Follow the Truth: Journey through grief, the death of Michael Jordan's dad

While the world grieved for Michael Jordan and the death of his father, Michael himself never shared much of his grief with the world.
Posted 2021-07-20T21:59:40+00:00 - Updated 2023-04-19T17:01:53+00:00
Michael Jordan (left) as a college basketball player, alongside his father, James Jordan.

I have a confession to make: I am not a sports fan. To be brutally honest, I am the opposite of a sports fan. I have spent my entire life doing other things while people I knew watched sports. When I was growing up, I would bring a book with me to read when my dad took me to NFL games in my hometown of Philadelphia.
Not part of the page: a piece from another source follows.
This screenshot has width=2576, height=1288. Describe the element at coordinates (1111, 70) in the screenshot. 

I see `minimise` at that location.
I know this akin to blasphemy to most people who love sports. I get it. Okay, I don’t really get it. But I respect other people’s passion for sports because it is no different than my passion for things like reading and writing. I have been to many games over the years in a social context, but never as an actual fan who understood or cared very much about what I was watching.

This is all a long way of saying I knew almost nothing about Michael Jordan before I started covering this case. Sure, I knew he went to UNC-Chapel Hill. I knew he was a famous and very successful basketball player who endorsed a lot of products, but that was it. And even though I’ve been aware of this case as a journalist for more than a decade, I only recently researched his career and the history of his family for this true crime podcast.
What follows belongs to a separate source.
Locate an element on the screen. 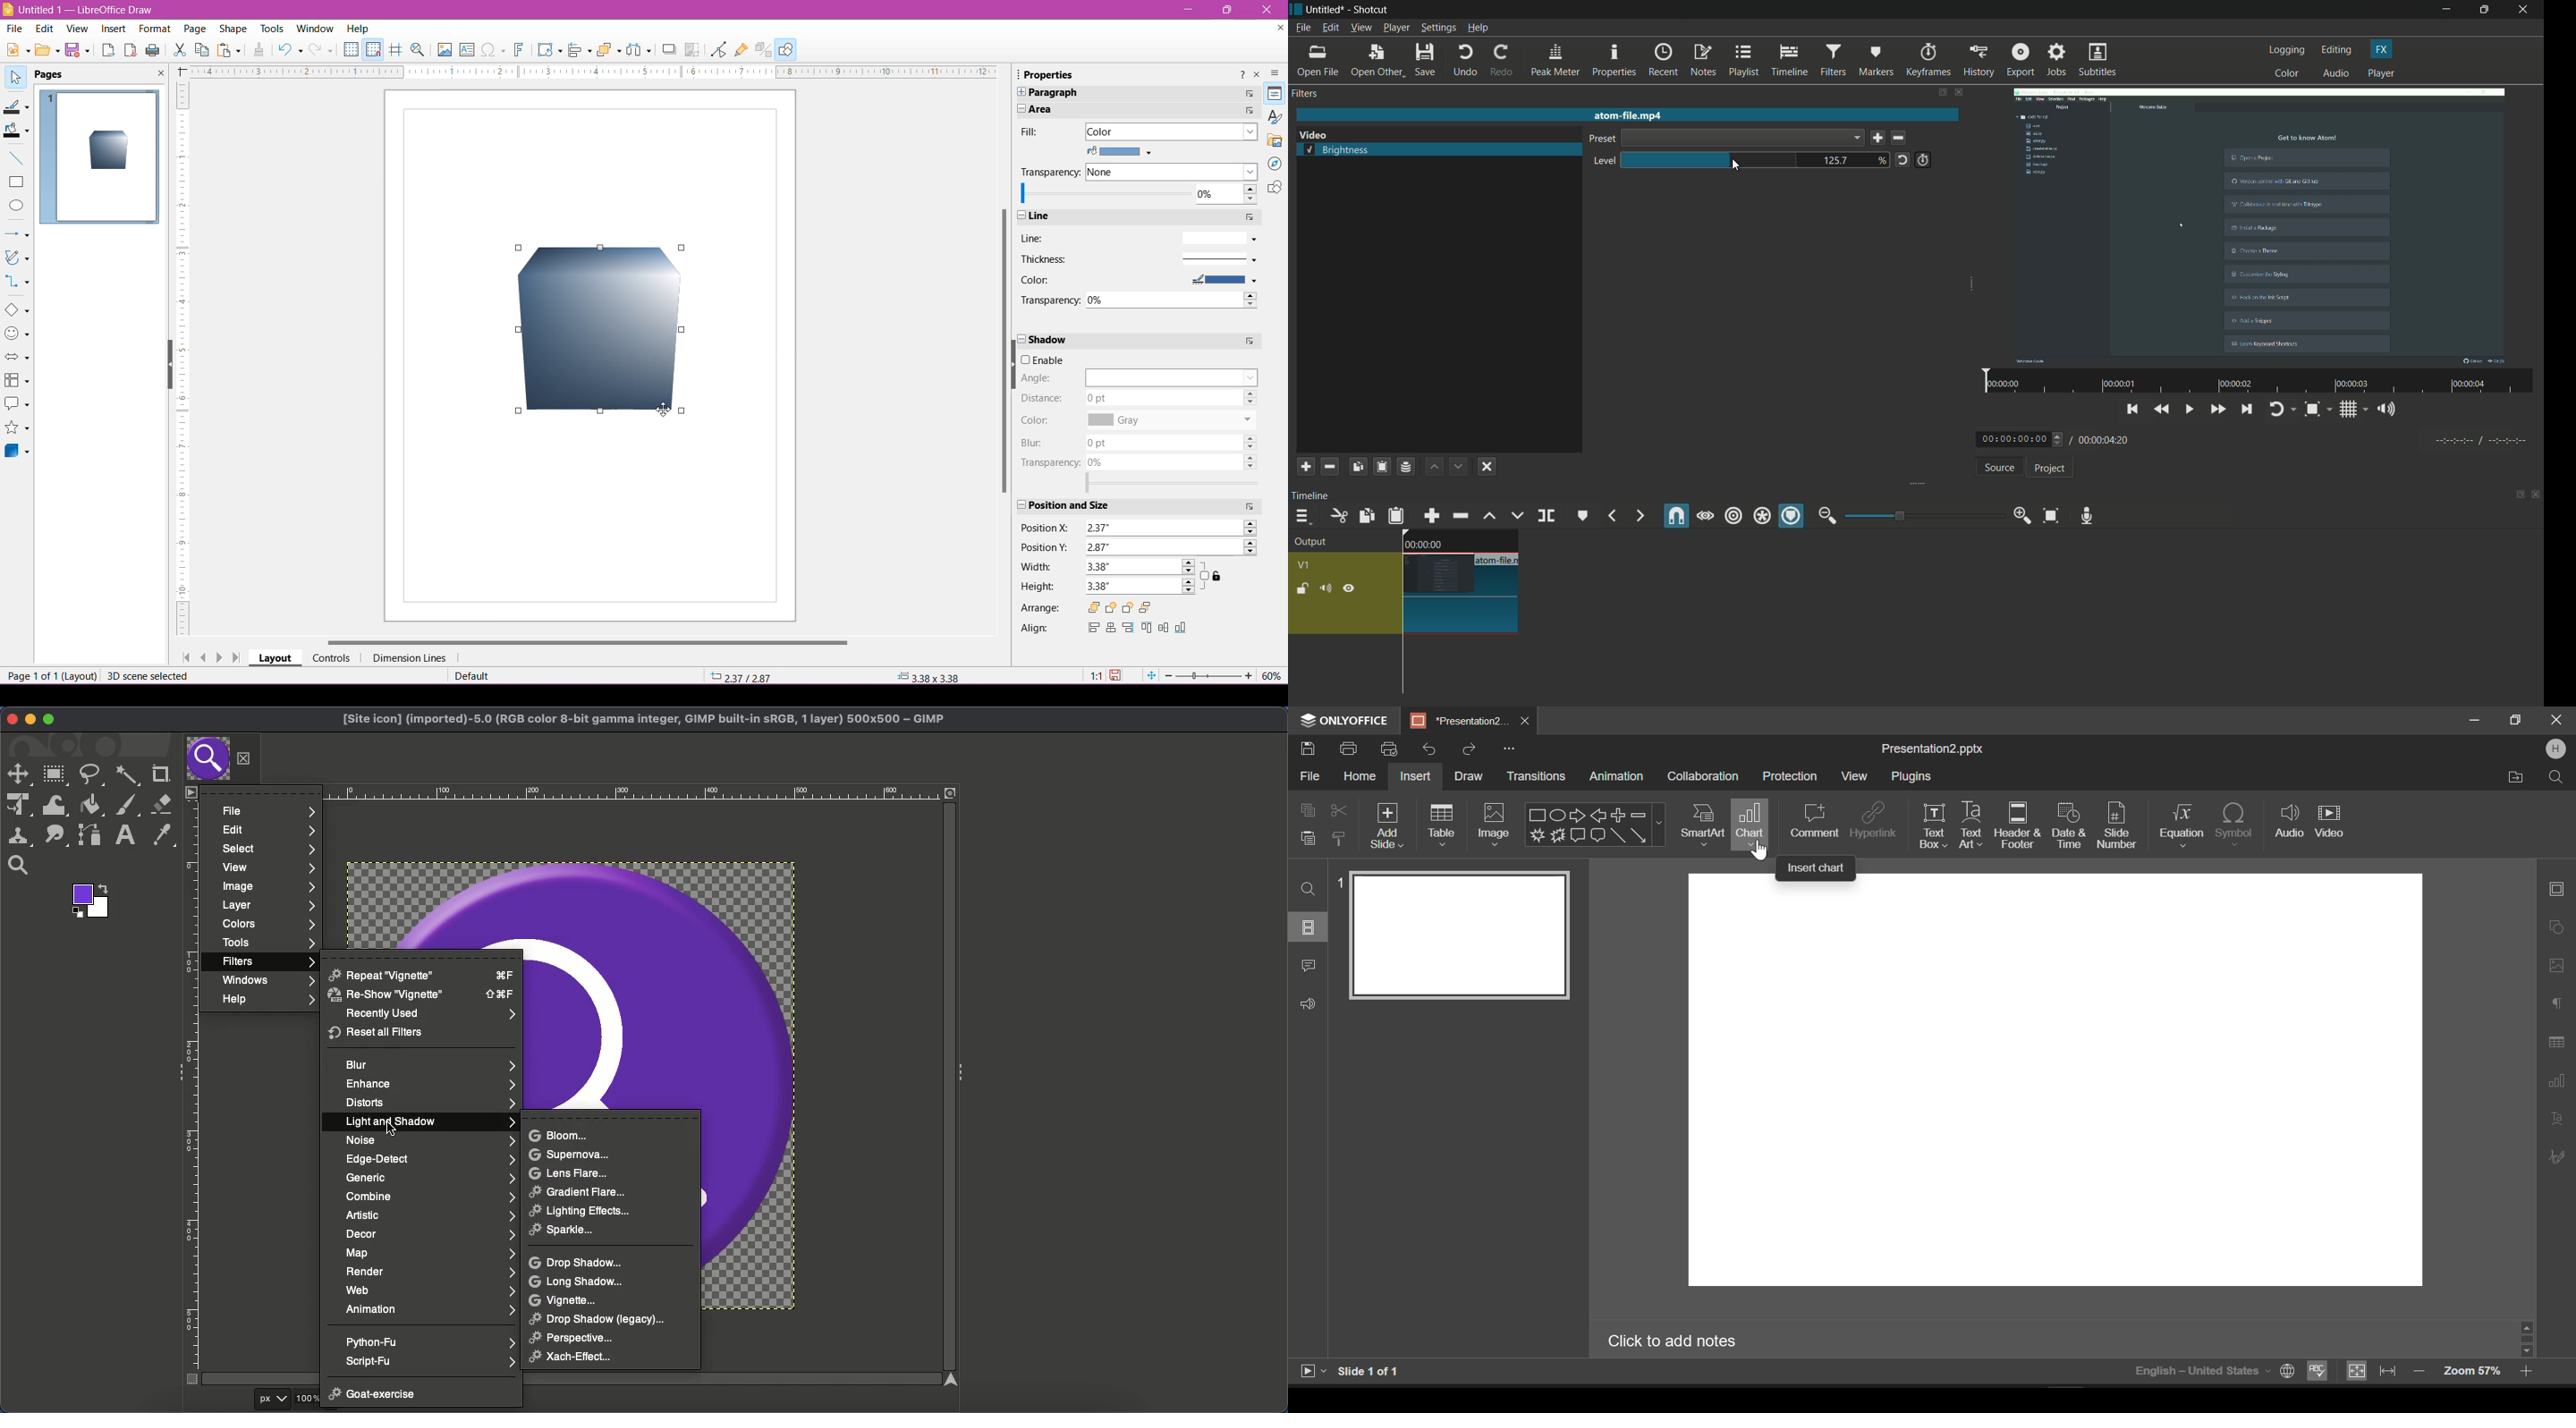  use keyframes for this parameter is located at coordinates (1923, 160).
What I learned was not that surprising – that Michael Jordan loved his dad, James, and his dad loved him. I learned that James Jordan was beyond proud, that he beamed about his son on and off the basketball court. Who wouldn’t? And I learned that the Jordans were a complicated family, their secrets and dysfunctions purposely hidden from the world in order to make sure Michael’s stardom wasn’t tainted.

I guess the thing that was the hardest for me to understand was the fact that while the world grieved for Michael Jordan and his family, Michael himself never shared very much of his grief with the world. He did talk about it once – on the Oprah Winfrey Show – but that was it. And even in that appearance, his statements were vague and brief.

As someone who lost a parent in 2012, the catharsis that comes along with sharing your grief with a wide audience is unexplainable. In my opinion, it is a painful, but helpful part of the grief journey. Because I am a local television reporter, viewers knew that my mother was dying, and they reached out to me. To this day, I still recall many of their kind words of support and condolences. Some people even shared their personal stories of grief over losing a parent with me. Looking back, I know that talking about my grief, even with strangers, helped me to heal.

So, Michael Jordan’s private grief in the face of such a public death is something that has left a lot of people wanting for more, wanting to know how it impacted him, changed him, broke him. Why? Because we all want to overcome tragedy, and we look to high-profile people to see how they navigate the same path. And it’s his right, as it is anyone’s right, to remain tight-lipped on this issue, to guard his privacy. But because he never made himself vulnerable to this kind of scrutiny, we are left to speculate, left to wonder how losing a parent dims a shining star.

And so, for me, at its core, this case is not about sports at all. It’s about a man who lost his father when he was on top of the world. And even from that highest peak, grief has the power to bring you to your knees.